The Journal of pathology

Up-regulation of MKK4, MKK6 and MKK7 during prostate cancer progression: an important role for SAPK signalling in prostatic neoplasia.

PMID 17577251


Identification of the signalling cascades that are differentially activated during prostatic tumourigenesis is a crucial step in the search for future molecular targets in this disease. The stress-activated protein kinase (SAPK) signalling cascade culminates in the phosphorylation of the JNK and p38 mitogen-activated protein kinases (MAPKs). Recently, the upstream activators of these proteins, the MAPK kinases (MKKs), have been implicated as inhibitors of tumour progression in a variety of clinical and experimental tumour models. This study evaluates MKK4, MKK6 and MKK7 expression during prostate cancer progression in humans and in the transgenic adenocarcinoma of a mouse prostate (TRAMP) model of prostate tumourigenesis. Benign prostate, prostatic intraepithelial neoplasia (PIN) lesions and tumour tissues were collected from 37 TRAMP mice. Additionally, six tissue microarrays were constructed with tumours from a matched group of 102 men who underwent radical prostatectomy. Tissues from 20 patients with extensive high-grade prostatic intraepithelial neoplasia (HGPIN) were also analysed. For all samples, immunohistochemical staining for MKK4, MKK6 and MKK7 was scored in normal and neoplastic glands. Staining intensities of MKK4, MKK6 and MKK7 were significantly increased in HGPIN and prostate cancer compared to surrounding normal glands in both the TRAMP and human samples (p < 0.0001 for all markers). Increased levels of MKK4 or MKK7 correlated with higher pathological stage at prostatectomy (p = 0.01 and p = 0.04). Using multivariate analysis, there was no association between protein levels and time to biochemical recurrence in the human samples.
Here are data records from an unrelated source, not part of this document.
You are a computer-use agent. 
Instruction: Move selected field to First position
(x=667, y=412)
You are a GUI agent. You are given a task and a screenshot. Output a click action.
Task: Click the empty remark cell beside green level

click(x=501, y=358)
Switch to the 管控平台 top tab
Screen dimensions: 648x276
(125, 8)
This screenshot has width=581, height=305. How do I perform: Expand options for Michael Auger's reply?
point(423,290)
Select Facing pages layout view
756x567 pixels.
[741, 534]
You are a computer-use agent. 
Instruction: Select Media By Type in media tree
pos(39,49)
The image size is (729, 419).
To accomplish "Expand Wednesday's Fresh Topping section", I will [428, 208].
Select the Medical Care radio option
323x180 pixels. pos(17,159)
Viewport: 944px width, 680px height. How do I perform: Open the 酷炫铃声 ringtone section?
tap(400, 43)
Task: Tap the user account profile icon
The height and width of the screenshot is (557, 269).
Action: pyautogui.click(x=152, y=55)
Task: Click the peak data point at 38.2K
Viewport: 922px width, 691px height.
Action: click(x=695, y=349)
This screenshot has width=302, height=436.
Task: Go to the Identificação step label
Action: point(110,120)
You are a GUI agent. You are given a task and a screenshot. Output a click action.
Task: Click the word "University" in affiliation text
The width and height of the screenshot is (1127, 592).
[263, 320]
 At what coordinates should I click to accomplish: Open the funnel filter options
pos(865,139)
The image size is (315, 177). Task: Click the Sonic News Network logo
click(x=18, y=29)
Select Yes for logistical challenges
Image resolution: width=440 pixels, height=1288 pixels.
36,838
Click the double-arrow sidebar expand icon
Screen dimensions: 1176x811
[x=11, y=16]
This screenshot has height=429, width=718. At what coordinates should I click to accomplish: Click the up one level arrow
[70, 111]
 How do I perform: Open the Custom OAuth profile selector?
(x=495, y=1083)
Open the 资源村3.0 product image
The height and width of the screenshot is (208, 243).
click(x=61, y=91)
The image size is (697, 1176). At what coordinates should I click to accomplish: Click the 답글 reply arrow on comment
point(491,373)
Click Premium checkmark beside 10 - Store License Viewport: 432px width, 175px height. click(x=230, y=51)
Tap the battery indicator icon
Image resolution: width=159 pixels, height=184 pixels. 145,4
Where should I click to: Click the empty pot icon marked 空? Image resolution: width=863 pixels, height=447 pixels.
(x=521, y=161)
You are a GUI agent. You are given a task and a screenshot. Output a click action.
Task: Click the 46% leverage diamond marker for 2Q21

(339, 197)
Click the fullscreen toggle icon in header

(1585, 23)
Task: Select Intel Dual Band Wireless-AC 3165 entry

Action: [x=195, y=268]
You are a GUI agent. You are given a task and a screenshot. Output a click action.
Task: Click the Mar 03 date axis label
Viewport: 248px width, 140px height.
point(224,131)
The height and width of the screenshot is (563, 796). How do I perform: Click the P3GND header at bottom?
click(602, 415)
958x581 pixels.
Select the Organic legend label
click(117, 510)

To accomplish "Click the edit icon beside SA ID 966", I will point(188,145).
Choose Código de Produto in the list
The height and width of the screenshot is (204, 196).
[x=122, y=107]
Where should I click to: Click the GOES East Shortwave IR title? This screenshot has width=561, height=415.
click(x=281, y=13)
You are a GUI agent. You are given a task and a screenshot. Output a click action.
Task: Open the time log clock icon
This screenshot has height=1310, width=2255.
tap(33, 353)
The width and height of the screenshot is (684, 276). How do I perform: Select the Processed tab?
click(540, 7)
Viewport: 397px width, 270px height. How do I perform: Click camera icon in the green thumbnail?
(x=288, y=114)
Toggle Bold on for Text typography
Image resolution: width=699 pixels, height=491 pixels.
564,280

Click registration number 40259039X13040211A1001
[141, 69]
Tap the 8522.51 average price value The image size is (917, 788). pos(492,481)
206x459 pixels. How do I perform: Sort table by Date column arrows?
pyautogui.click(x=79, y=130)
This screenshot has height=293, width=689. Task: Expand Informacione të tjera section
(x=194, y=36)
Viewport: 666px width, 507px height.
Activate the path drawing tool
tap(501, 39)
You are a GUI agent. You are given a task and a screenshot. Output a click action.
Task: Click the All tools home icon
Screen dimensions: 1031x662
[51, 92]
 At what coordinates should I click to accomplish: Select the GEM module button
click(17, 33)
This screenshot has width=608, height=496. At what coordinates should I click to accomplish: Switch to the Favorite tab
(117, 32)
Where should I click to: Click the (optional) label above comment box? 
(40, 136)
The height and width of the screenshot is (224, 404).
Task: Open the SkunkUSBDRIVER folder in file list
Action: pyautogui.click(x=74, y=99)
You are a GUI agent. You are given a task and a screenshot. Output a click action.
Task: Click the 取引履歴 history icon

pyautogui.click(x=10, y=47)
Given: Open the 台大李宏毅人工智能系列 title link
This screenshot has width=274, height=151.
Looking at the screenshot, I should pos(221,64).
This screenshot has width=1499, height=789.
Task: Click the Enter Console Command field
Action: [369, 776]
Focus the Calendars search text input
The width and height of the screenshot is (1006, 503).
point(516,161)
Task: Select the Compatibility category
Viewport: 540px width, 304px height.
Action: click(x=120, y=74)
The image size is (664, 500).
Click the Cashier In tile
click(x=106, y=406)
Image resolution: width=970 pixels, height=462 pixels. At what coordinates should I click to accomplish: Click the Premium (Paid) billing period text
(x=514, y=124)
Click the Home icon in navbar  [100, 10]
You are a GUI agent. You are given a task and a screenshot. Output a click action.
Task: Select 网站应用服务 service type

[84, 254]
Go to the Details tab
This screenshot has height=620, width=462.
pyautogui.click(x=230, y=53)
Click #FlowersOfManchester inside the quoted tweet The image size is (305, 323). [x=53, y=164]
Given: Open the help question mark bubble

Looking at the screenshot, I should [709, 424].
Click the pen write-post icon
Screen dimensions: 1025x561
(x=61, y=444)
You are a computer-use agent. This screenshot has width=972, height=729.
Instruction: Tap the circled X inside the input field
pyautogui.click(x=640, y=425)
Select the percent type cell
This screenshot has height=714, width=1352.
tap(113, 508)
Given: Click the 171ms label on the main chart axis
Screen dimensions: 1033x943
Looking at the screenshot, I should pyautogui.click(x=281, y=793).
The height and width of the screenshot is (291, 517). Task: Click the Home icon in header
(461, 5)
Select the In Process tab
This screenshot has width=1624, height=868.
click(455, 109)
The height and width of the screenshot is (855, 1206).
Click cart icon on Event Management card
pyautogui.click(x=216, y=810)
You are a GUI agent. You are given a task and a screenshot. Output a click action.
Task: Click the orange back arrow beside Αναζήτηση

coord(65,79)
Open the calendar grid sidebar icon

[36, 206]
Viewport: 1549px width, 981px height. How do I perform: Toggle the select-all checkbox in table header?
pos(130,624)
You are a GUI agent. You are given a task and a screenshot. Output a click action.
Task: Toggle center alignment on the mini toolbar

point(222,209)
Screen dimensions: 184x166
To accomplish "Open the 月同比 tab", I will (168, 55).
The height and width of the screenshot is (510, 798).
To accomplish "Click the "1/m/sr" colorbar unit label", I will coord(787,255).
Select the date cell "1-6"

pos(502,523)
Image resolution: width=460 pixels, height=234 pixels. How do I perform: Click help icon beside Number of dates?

The up-regulation of MKK4, MKK6 and MKK7 during prostate cancer progression in both TRAMP and human tissues highlights an important role for the SAPK signalling cascade in prostatic neoplasia. The finding that higher MKK4 and MKK7 expression is associated with higher-stage prostatic tumours underscores the dynamic regulation of these proteins during prostatic tumourigenesis.